To answer this question, we need to understand the concept of boolean functions and the number of possible combinations for 'n' boolean variables.
A boolean function is a function that takes boolean inputs and produces a boolean output. Each boolean variable can take two possible values: true (1) or false (0). Therefore, for 'n' boolean variables, there are 2^n possible combinations of input values.

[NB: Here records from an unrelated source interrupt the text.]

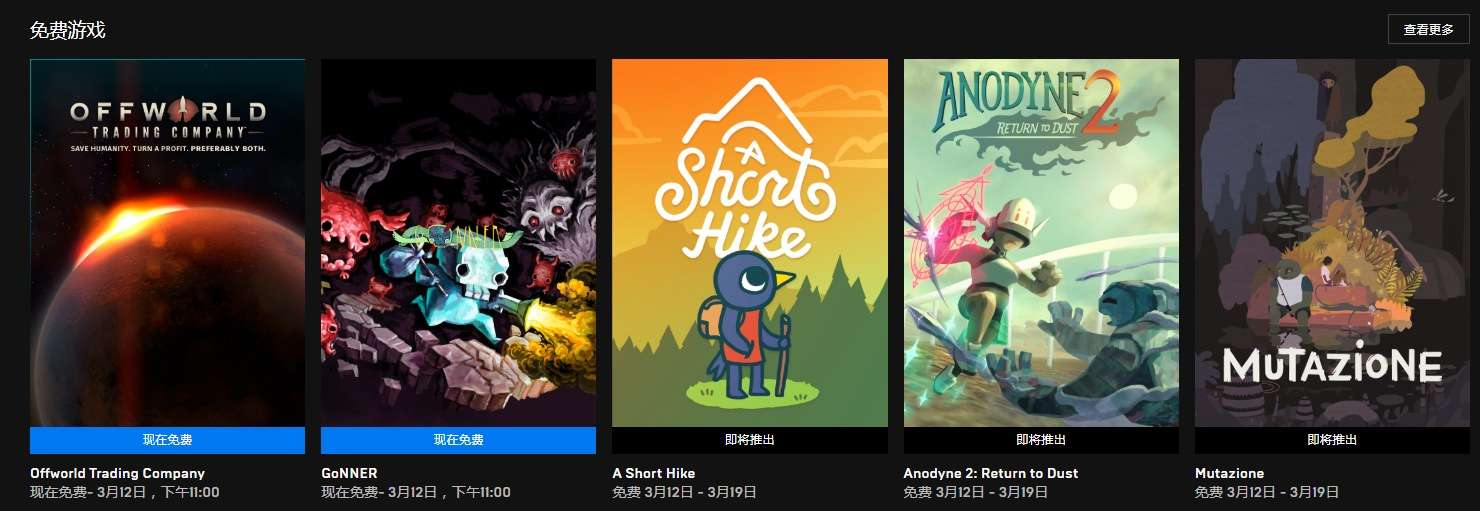This screenshot has height=511, width=1480.
Task: Open the Anodyne 2 cover artwork
Action: [x=1041, y=243]
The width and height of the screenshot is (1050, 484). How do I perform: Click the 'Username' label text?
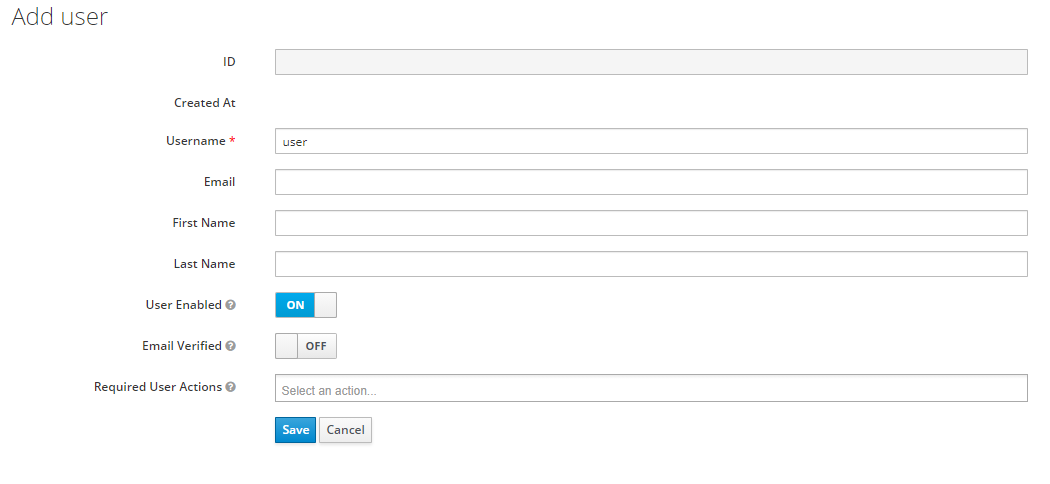195,141
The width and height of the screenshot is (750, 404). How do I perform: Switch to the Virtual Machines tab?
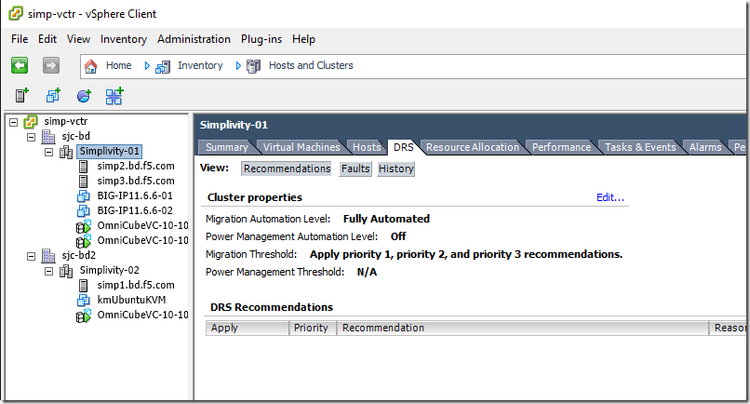pos(301,147)
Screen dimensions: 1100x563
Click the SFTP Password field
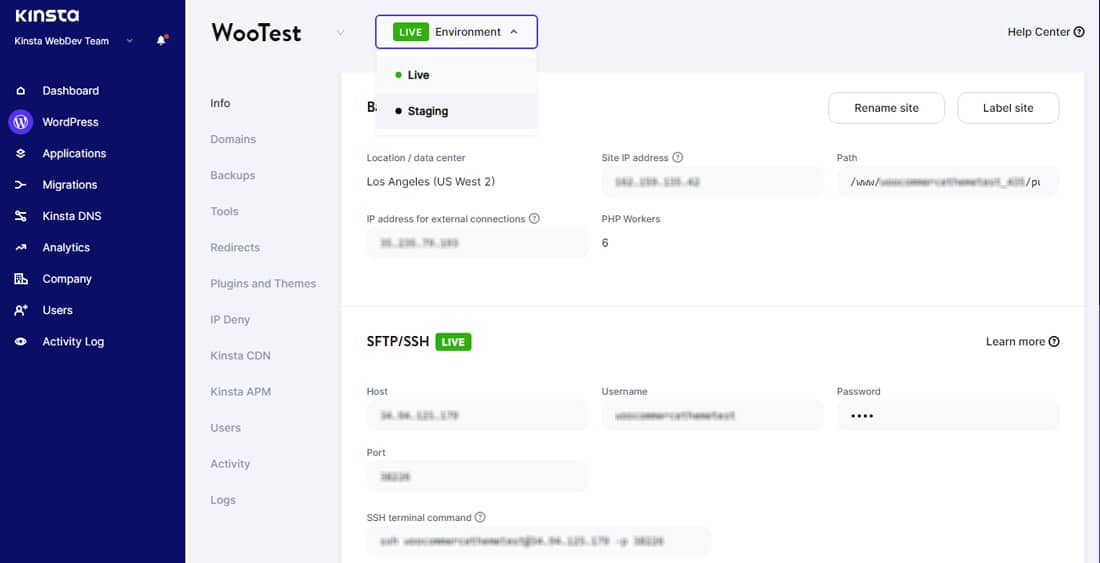point(947,416)
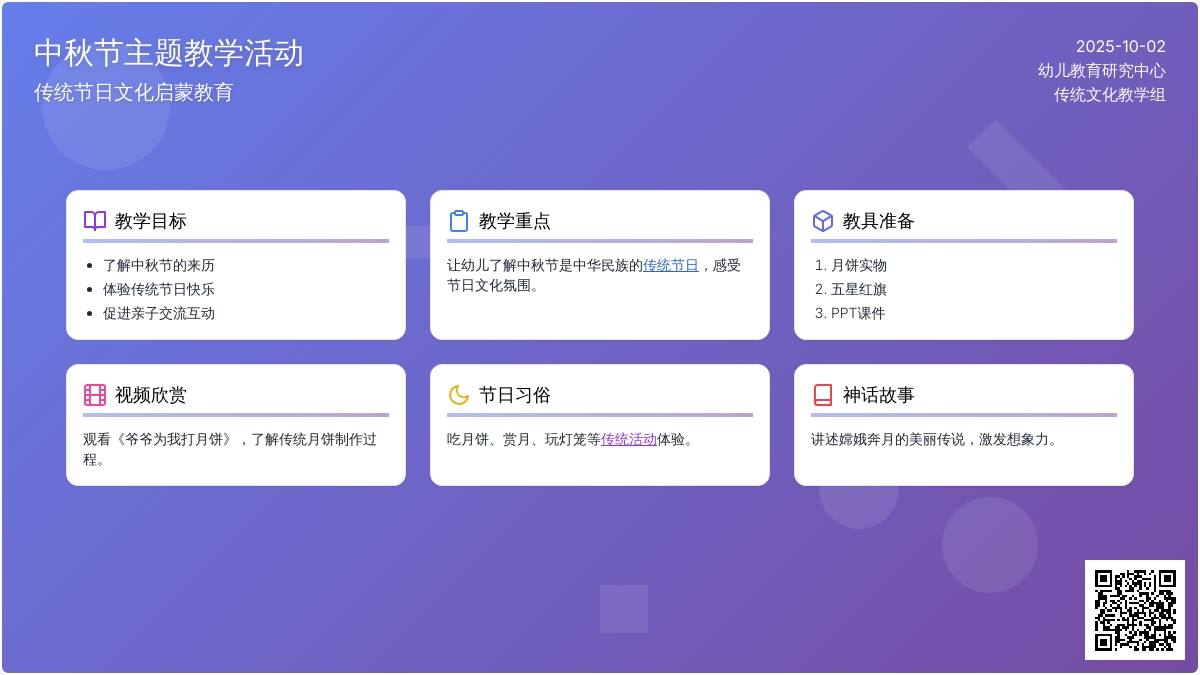This screenshot has height=675, width=1200.
Task: Click the date 2025-10-02
Action: click(x=1120, y=46)
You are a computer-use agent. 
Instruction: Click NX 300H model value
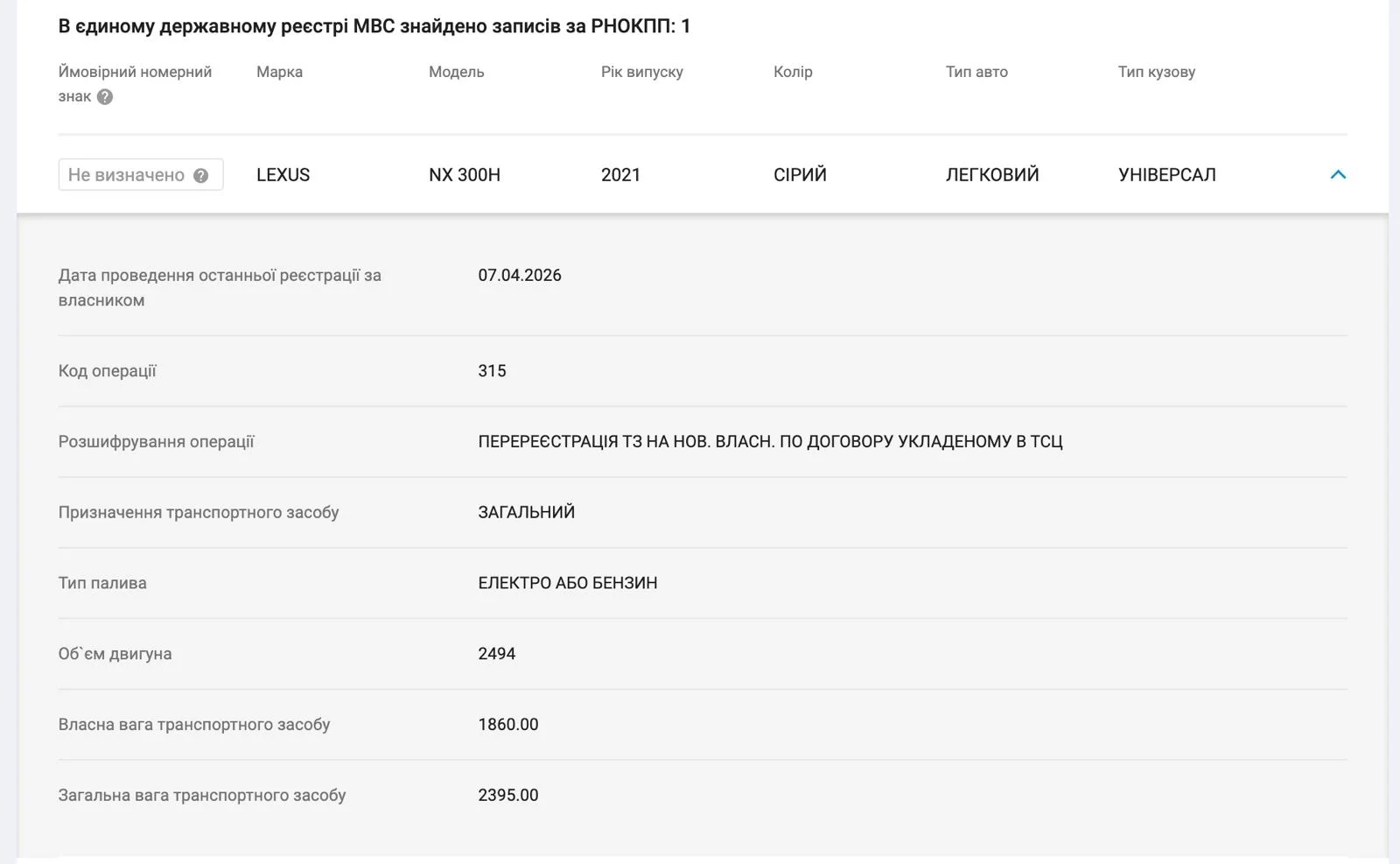[x=465, y=175]
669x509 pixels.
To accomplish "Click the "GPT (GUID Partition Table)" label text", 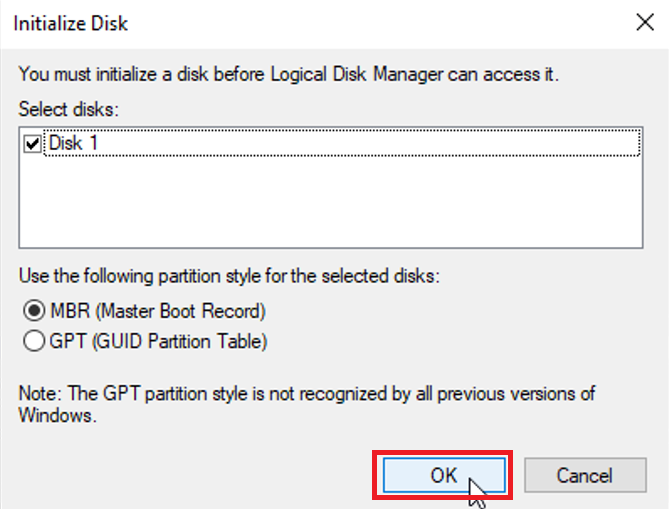I will coord(158,341).
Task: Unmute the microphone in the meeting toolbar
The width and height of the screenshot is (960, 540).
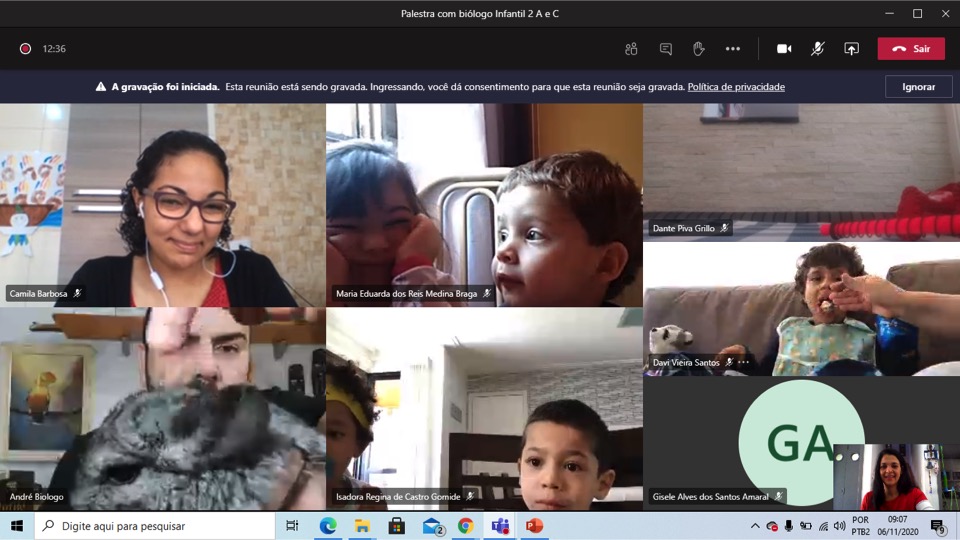Action: point(817,49)
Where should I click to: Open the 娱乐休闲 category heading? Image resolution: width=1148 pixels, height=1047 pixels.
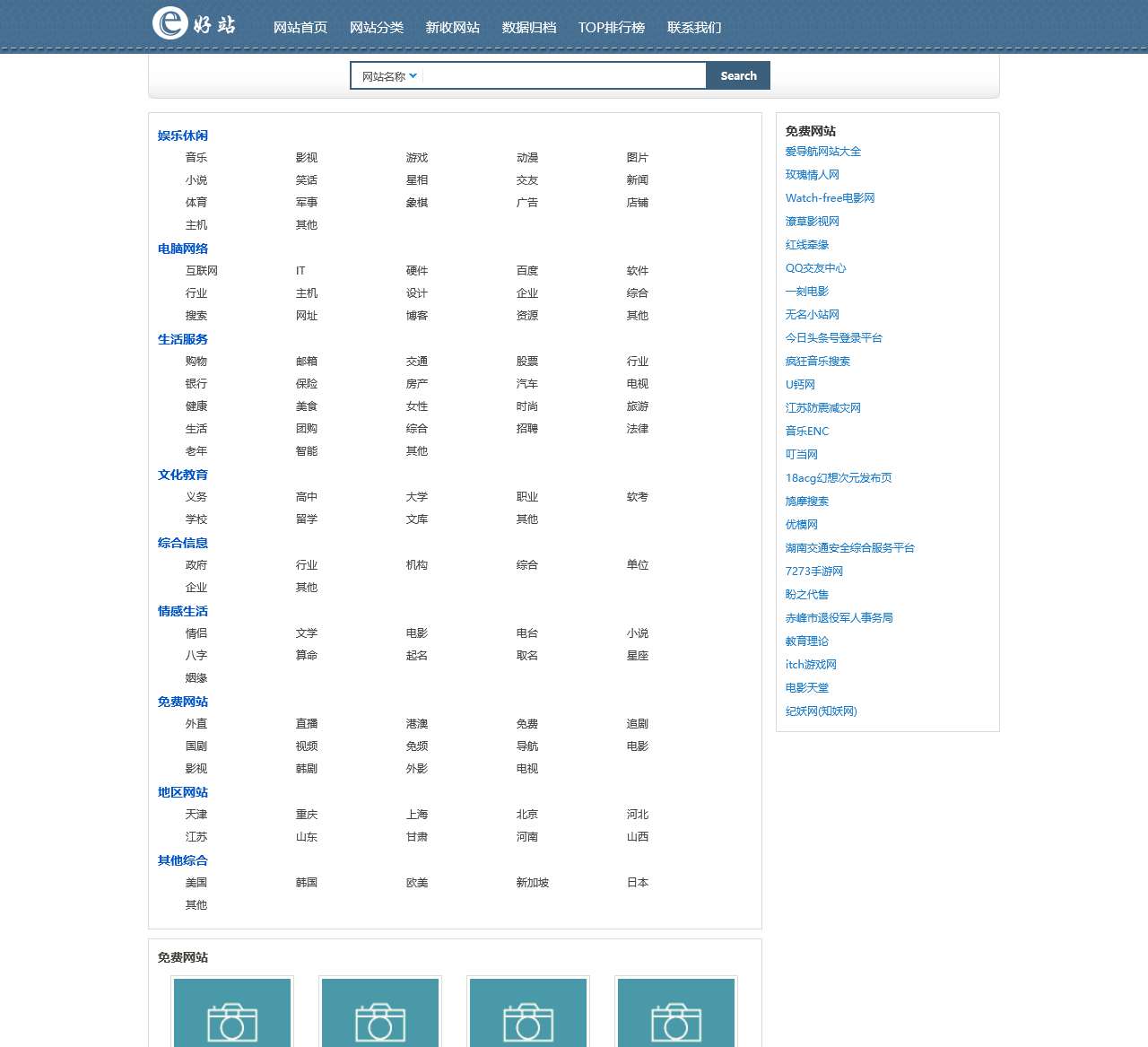pos(183,135)
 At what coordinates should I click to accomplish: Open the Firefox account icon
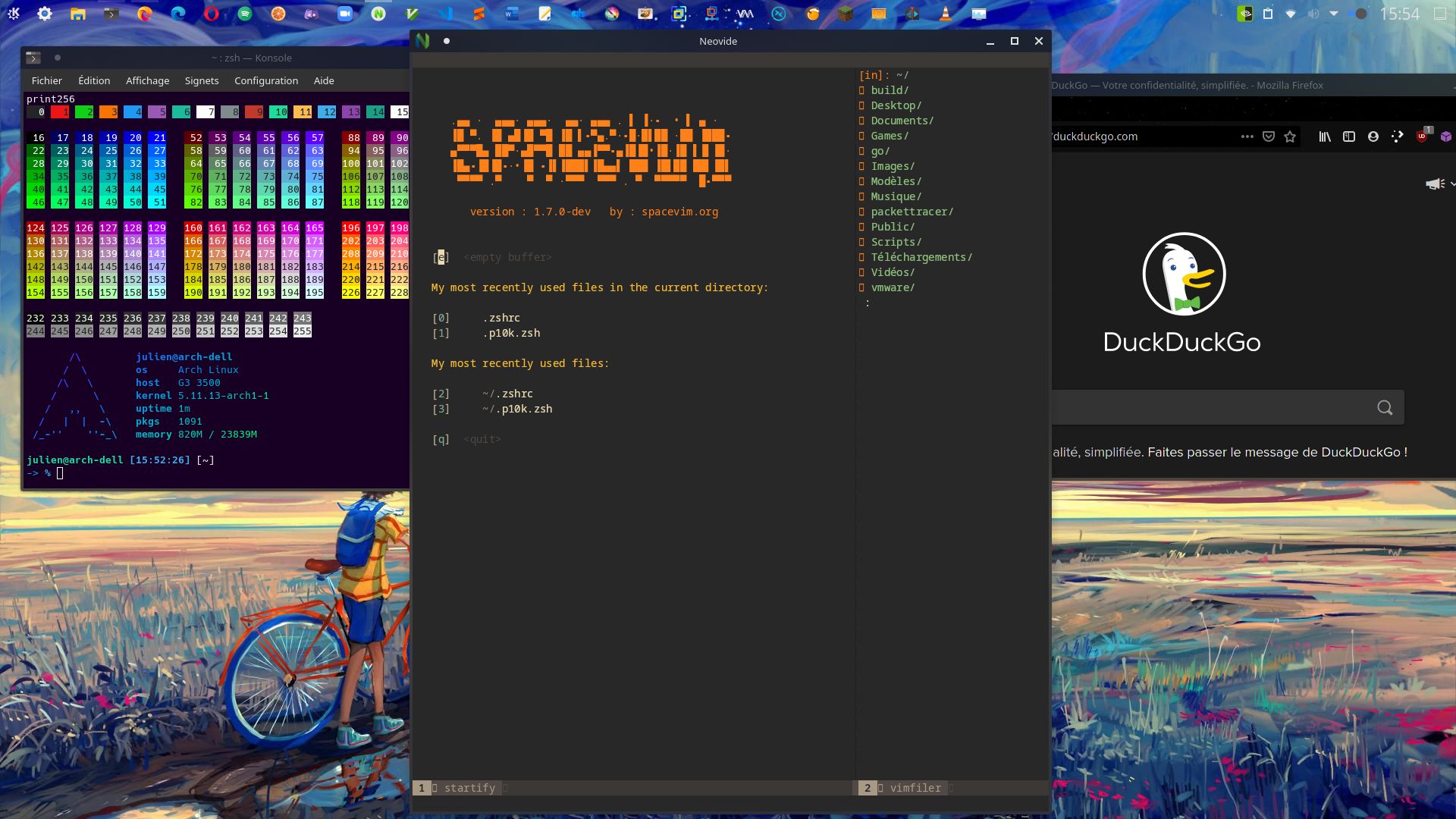pos(1373,136)
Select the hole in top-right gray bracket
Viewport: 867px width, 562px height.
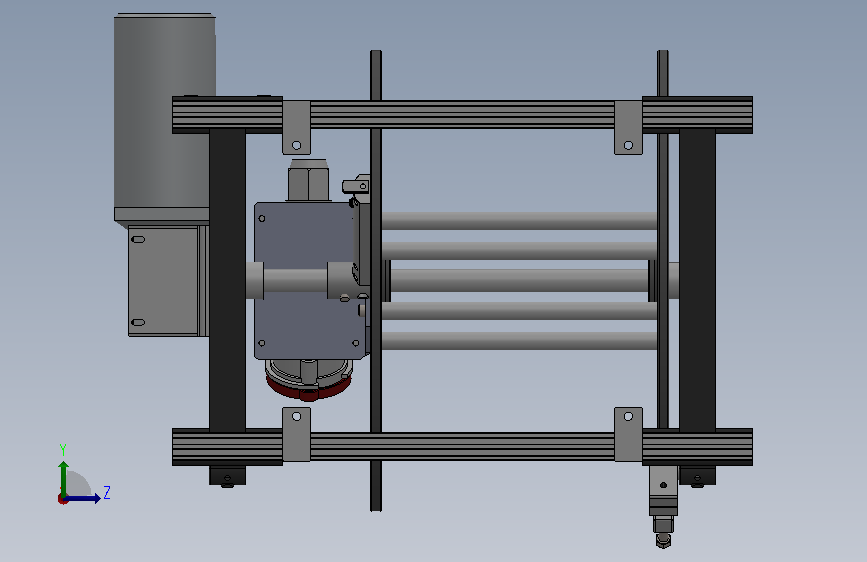pyautogui.click(x=628, y=145)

For each input combination, the boolean function can produce either true or false as the output. So, for each input combination, there are 2 possible output values. Since there are 2^n possible input combinations, the total number of possible boolean functions involving 'n' boolean variables is 2^(2^n).
Now, let's go through each option to see why they are correct or incorrect:
Option A) Infinity - This option is incorrect because the number of boolean functions involving 'n' boolean variables is not infinite. It is a finite number.
Option B) n^n - This option is incorrect because n^n represents the number of possible functions mapping 'n' elements to 'n' elements, which is not the same as the number of boolean functions involving 'n' boolean variables.
Option C) n^2 - This option is incorrect because n^2 represents the number of possible functions mapping 'n' elements to 2 elements, which is also not the same as the number of boolean functions involving 'n' boolean variables.
Option D) 2^n - This option is correct because it represents the total number of possible boolean functions involving 'n' boolean variables. Each boolean variable can take 2 possible values, true or false, and there are 'n' boolean variables, resulting in 2^n possible combinations.
Therefore, the correct answer is option D) 2^n. This option is correct because it accurately represents the total number of possible boolean functions involving 'n' boolean variables.